◆ What needs to be done ◆
Beginning at the line that contains "The image size is (812, 526).", repeat every line of the listing exactly through the final one.
------
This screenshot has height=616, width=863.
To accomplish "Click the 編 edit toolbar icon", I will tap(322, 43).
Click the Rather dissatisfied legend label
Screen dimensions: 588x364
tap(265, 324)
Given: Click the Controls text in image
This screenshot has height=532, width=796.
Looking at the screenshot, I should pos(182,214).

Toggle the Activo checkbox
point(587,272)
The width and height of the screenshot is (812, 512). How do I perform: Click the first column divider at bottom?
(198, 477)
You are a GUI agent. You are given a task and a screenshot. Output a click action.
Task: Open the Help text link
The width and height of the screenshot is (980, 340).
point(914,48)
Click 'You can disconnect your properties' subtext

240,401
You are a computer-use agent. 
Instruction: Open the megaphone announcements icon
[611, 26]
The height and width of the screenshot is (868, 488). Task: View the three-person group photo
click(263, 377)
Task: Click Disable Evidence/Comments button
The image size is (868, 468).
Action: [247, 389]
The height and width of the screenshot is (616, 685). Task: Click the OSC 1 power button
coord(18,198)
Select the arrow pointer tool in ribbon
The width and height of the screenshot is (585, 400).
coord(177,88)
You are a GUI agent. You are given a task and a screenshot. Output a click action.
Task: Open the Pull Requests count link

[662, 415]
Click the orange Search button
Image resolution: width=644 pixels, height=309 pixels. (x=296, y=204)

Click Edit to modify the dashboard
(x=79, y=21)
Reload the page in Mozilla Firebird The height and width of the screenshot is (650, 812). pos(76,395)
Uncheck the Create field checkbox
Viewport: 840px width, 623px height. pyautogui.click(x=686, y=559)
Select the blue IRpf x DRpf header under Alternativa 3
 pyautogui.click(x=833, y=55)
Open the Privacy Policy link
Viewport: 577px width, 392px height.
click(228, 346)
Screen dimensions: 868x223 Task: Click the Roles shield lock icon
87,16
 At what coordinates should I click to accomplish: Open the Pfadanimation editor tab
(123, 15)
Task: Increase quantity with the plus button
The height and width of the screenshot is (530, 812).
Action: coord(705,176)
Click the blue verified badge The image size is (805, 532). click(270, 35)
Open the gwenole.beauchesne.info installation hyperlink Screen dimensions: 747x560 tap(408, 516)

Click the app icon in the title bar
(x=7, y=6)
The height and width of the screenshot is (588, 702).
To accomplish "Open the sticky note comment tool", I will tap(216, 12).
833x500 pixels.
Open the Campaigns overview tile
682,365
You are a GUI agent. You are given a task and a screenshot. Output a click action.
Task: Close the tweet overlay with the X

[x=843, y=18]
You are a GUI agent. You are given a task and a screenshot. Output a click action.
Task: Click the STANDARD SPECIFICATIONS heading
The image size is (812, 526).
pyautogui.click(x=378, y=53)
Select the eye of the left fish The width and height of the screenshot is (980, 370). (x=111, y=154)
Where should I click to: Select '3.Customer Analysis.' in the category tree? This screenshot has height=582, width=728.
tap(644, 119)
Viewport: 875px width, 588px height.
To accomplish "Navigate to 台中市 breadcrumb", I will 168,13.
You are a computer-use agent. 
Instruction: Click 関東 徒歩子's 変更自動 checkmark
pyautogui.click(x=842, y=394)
------
◆ Worked solution ◆
The image size is (812, 526).
pyautogui.click(x=378, y=53)
Select the eye of the left fish The width and height of the screenshot is (980, 370). (x=111, y=154)
Where should I click to: Select '3.Customer Analysis.' in the category tree? This screenshot has height=582, width=728.
tap(644, 119)
Viewport: 875px width, 588px height.
To accomplish "Navigate to 台中市 breadcrumb", I will 168,13.
You are a computer-use agent. 
Instruction: Click 関東 徒歩子's 変更自動 checkmark
pyautogui.click(x=842, y=394)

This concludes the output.